As you get older, physical activity and exercise really helps you stay healthy, active and independent. However, making sure it is fun, and that you can do it with relative ease, is important too.

Keeping fit is an essential part of making sure that aches and pains don’t catch up on you, and can help with lowering the risk of heart disease, type 2 diabetes, depression and dementia. Remaining active ensures that you can continue to enjoy activities and hobbies that you have always loved.

Physical activity can include all sorts, from simple sitting exercises to practicing yoga or walking around the garden.

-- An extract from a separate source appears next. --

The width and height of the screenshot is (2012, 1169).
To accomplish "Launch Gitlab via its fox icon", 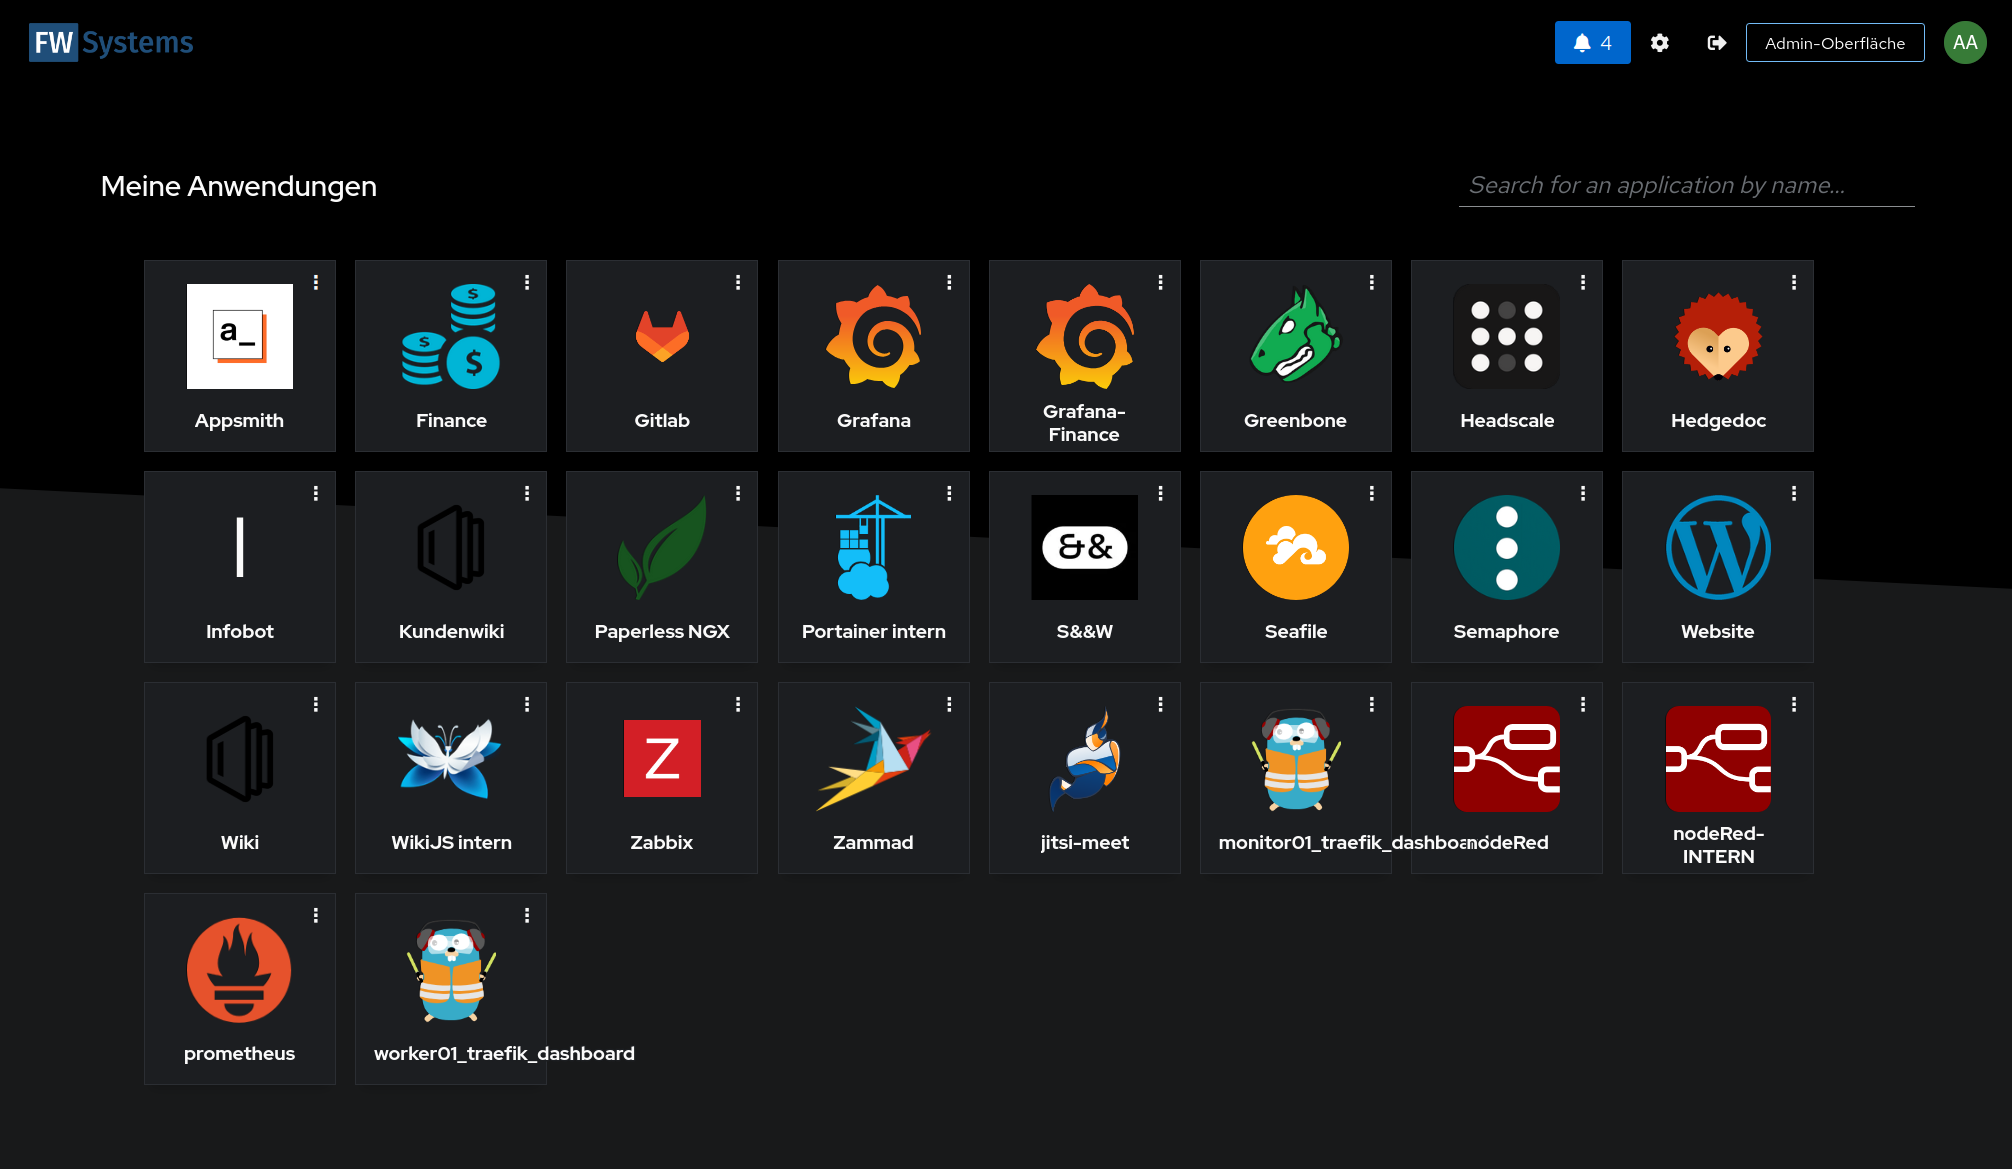I will pyautogui.click(x=662, y=337).
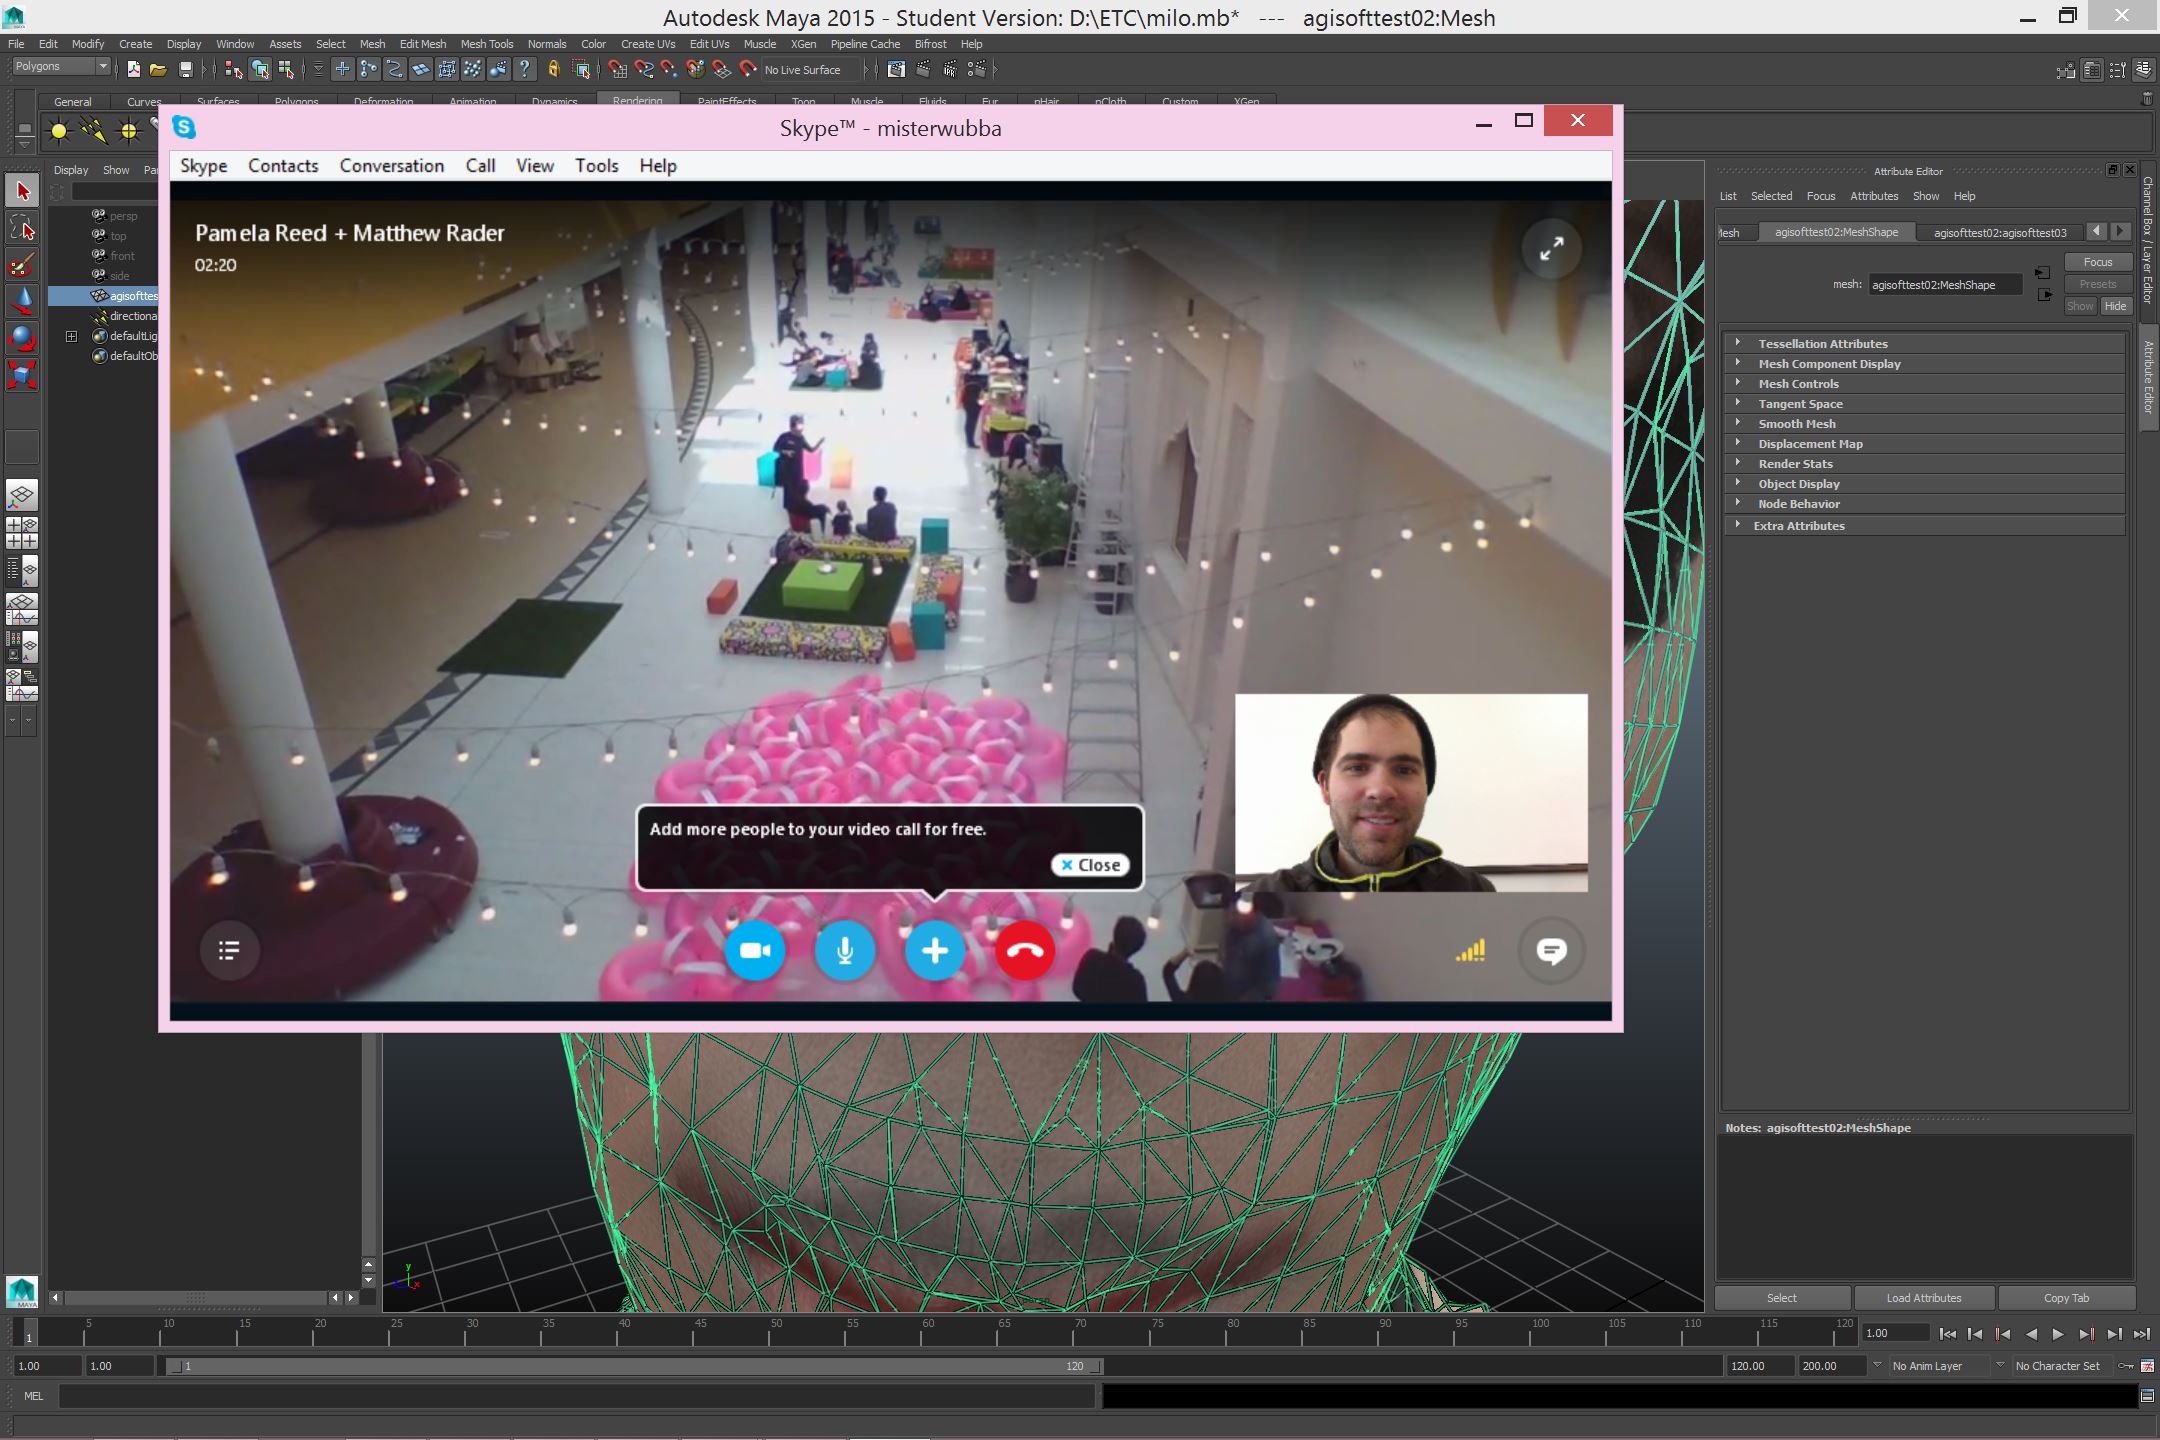Open Skype Conversation menu

pyautogui.click(x=391, y=166)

Guidelines suggest you should aim for at least 150 minutes of moderate activity each week, especially as you begin to age.

Here are five low-impact physical activities to try, that can help improve your health and wellbeing:

1. Aerobic Exercises – Yoga

Aerobic Yoga

The one regret you will have when taking up yoga is that you didn’t start sooner. Many people often start yoga in their seventies, as a result of its health benefits.

Previous research suggests that regular yoga practice can be hugely beneficial for people with aches and pains, including lower back pain, heart disease, high blood pressure, as well as depression and stress – and can improve overall mental wellbeing. Yoga is often popular amongst people living with arthritis, as it is a gentle way to promote flexibility and strength.

You can start practicing yoga at any point, even if you have never tried it before, as there are classes and exercises for every age group at every level. You might find activities like meditation helpful, too.

2. Table Tennis

Bowling Elderly

Activities such as table tennis have been proven to improve motor skills and increase blood flow to the brain.

Table tennis is a great way to engage with physical activity as it is competitive, and is sociable and entertaining for those who participate. Playing table tennis also improves hand-eye co-ordination and balance, and builds self-confidence to help reduce the likelihood of a fall.

Table tennis can be played by people of any age, and can even be played sitting down.

3. Bowling

Bowling Elderly

Bowling is not only a popular sport but also a very beneficial one.

Bowling improves muscle toning and strengthening, speeds up your metabolism, relieves stress and improves hand-eye coordination. Not only that but bowling improves your social life, leading to a reduced risk of disease.

4. Walking

Walking Elderly

Walking is an ideal form of exercise for people if you are not used to regularly exercising, but want to start being more physically active. Regular walking of a moderate intensity has been shown to have wider health benefits, reducing the risk of chronic illnesses such as heart disease, stroke, asthma and type 2 diabetes.

Walking in a group or with a friend is a great way to stay motivated, get physically active and socialise at the same time. What’s more, you won’t even realise that you are exercising!

If you feel you are able, you can always finish your walk off with some gentle stretches to improve your flexibility.

5. Sitting Exercises

Excercise Elderly

Gentle sitting exercises are a really easy way of improving your mobility and fitness, and can be done from the comfort and confidence of your arm chair.

Sitting exercises are movements that can be built up slowly and can begin to be gradually repeated over time. Combining a few sitting routines together and performing them at least twice a week can really help to improve core strength, balance and coordination.

By sitting on a chair, which is stable and solid, you can also carry out exercises which are good for your overall posture, such as chest stretches.

It is advised that you consult a fitness professional or healthy professional if you are living with chronic pain or illness, before you try certain physical activities.